You can also click on the domain link to see a domain details page. This page gives you an overview of where the client request comes into Fastly, the TLS certificate used, and its expiration date, the service that the traffic is routed to, and the associated back end. All in one clear view:
How to Get Started with Fastly's New Domain Management
If you use the user interface, clicking on the Domains page and assigning a service to each of your domains is how to start using the new system. When a request comes into Fastly’s edge, the domain will be looked up in the new system first; if it is not found in the new system, we fallback to the legacy system. Once you have tested the new system, you can remove the domains from the Classic Domains section of your service configurations, and your migration will be complete. For more information, see our migration guide.
If you use the Fastly CLI or Fastly Terraform provider to manage your services and domains, you should upgrade to the new versions, which have support for version-less domains. Fastly CLI version 14.0.0 or higher and Fastly Terraform provider version 8.7.0 or higher have full support for managing domains using this new model. For more information, review the release notes for Fastly CLI 14.0.0 and Fastly Terraform provided 8.7.0.

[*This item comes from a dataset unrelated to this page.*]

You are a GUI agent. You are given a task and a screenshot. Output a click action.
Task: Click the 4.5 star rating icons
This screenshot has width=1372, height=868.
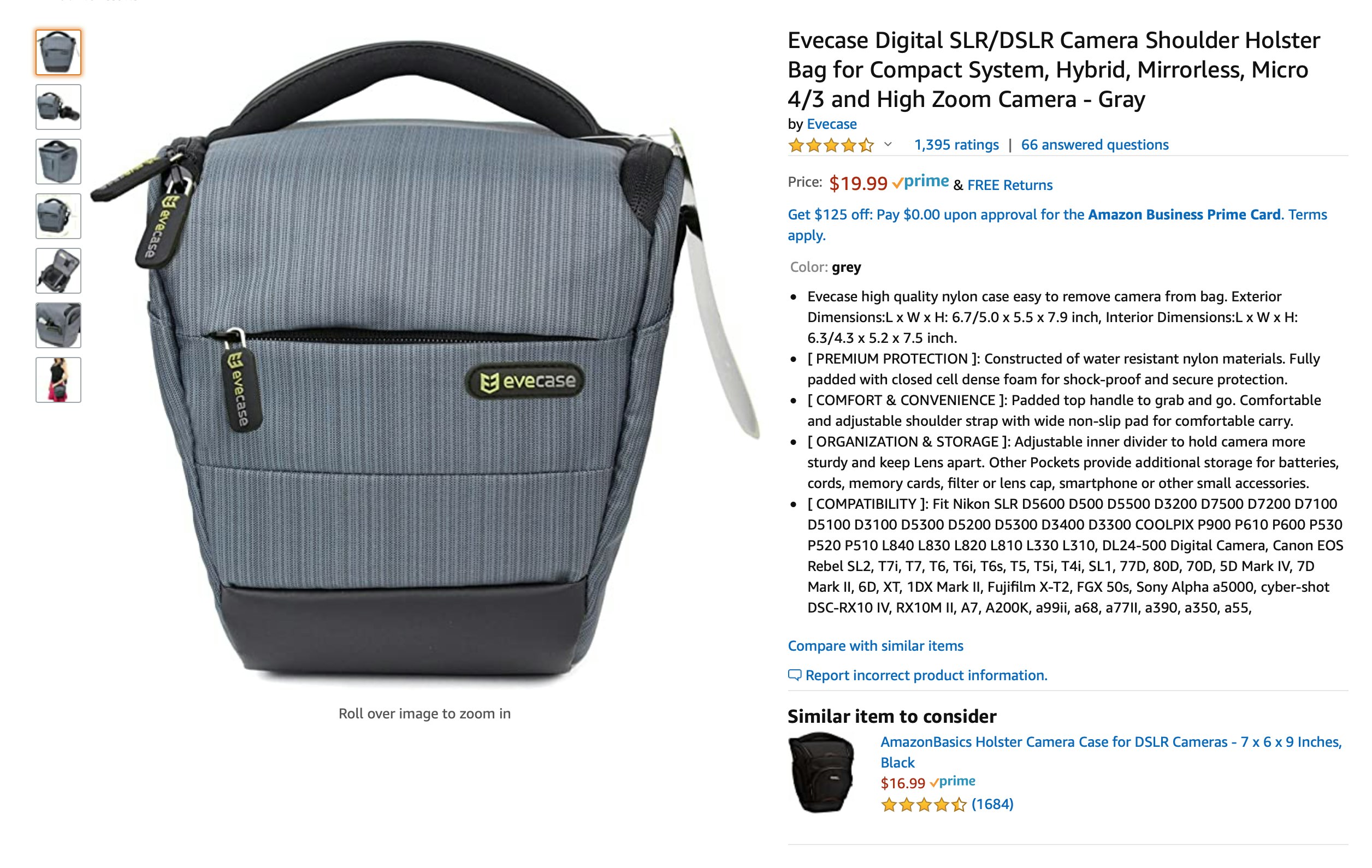click(831, 145)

Please note that the Fastly CLI 14.0.0 includes non-backwards-compatible changes in order to support this new domain management experience: in particular, the 'fastly domain' commands have been renamed to 'fastly service domain', and the 'fastly domain-v1' commands have been renamed to 'fastly domain'.
Cautionary tales
While our new platform has many advantages and will be beneficial in the long run, we do recognize that there are some potential pain points for some use cases.
Multi-level wildcards: In the service configuration, we support wildcard certificates such as *.example.com. However, our service configuration would treat the wildcard to mean anything to the left of the root domain. It would use the * for multiple levels, such as foo.bar.example.com. Our new system will follow the Domain Name System (DNS) and Transport Layer Security (TLS) standards and only support one level on the wildcard sub-domain. In the example above, you can use foo.example.com, bar.example.com, but foo.bar.example.com will need another wildcard or specific certificate for that level.

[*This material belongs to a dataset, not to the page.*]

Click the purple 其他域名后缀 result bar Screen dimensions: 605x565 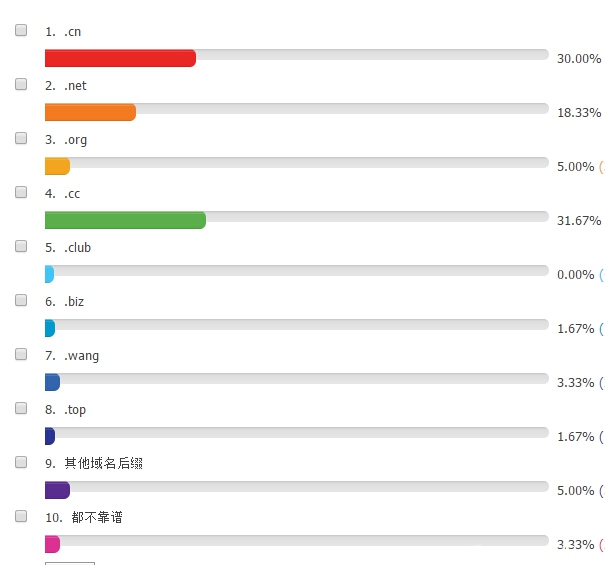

Purging: It is now possible to have the same domain in multiple accounts. We use the DNS to ensure the correct account receives the traffic, but this will change how purging works. Our purge API now requires a service ID:
curl -i -X POST -H "https://api.fastly.com/service/<$service_id>/purge_url/example.com" Fastly-Key:FASTLY_API_TOKEN
Service switching using shielding: If you are currently using headers to switch services in your shield point of presence (POP), please reach out to your account manager so we can understand this use case.

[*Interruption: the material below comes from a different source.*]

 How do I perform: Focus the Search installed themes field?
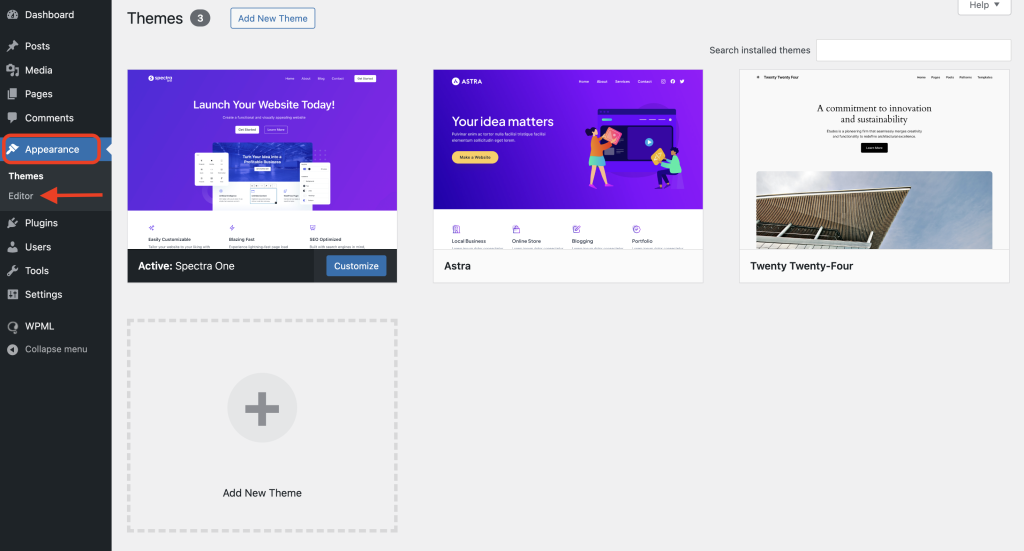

Platform TLS customers: Contact your account manager. We would love to have a discussion with you on how we may now be better suited to suit your needs.
The Future of Domain Management: Migration Status and Roadmap
We acknowledge that migrations are hard, difficult to prioritize, and can take a long time. We have not set an end-of-life timeline for our legacy system. We do, however, have features on our roadmap that will work only with our new system. Features are planned on our roadmap that will be built on our new platform.
We are excited to release our new domain management system and think you are really going to love the flexibility, simplicity, and security it offers. Start using it today!